● Your assignment
Every line from the line containing "[Toggle navigation] (33, 73)" through the final line below must be returned exactly, and no other line.

BEGIN Data provided

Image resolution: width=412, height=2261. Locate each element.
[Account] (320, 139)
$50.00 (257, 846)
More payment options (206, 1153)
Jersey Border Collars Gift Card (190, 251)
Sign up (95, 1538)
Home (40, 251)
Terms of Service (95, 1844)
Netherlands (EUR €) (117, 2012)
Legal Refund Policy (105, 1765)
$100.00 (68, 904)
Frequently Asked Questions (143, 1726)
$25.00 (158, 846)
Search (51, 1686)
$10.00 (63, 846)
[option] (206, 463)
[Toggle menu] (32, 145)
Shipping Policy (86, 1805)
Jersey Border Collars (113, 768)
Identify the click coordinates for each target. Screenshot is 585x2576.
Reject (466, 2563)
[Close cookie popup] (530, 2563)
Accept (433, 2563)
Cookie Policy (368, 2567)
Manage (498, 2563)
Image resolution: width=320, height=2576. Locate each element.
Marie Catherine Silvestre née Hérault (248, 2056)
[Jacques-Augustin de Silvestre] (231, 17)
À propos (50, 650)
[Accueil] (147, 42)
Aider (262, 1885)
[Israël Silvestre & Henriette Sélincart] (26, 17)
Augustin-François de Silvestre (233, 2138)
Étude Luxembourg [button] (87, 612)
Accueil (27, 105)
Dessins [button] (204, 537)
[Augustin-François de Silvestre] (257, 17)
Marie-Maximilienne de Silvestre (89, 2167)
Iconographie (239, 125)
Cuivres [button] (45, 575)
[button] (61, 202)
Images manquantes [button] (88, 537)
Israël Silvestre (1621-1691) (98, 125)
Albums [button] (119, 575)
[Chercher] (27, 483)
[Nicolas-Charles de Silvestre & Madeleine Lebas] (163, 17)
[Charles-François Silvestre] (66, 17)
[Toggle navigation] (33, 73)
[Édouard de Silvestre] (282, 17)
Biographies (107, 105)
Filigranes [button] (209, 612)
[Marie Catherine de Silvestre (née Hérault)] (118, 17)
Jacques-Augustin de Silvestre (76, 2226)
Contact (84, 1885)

END Data provided

● Written response
[Toggle navigation] (33, 73)
[Édouard de Silvestre] (282, 17)
Biographies (107, 105)
Filigranes [button] (209, 612)
[Marie Catherine de Silvestre (née Hérault)] (118, 17)
Jacques-Augustin de Silvestre (76, 2226)
Contact (84, 1885)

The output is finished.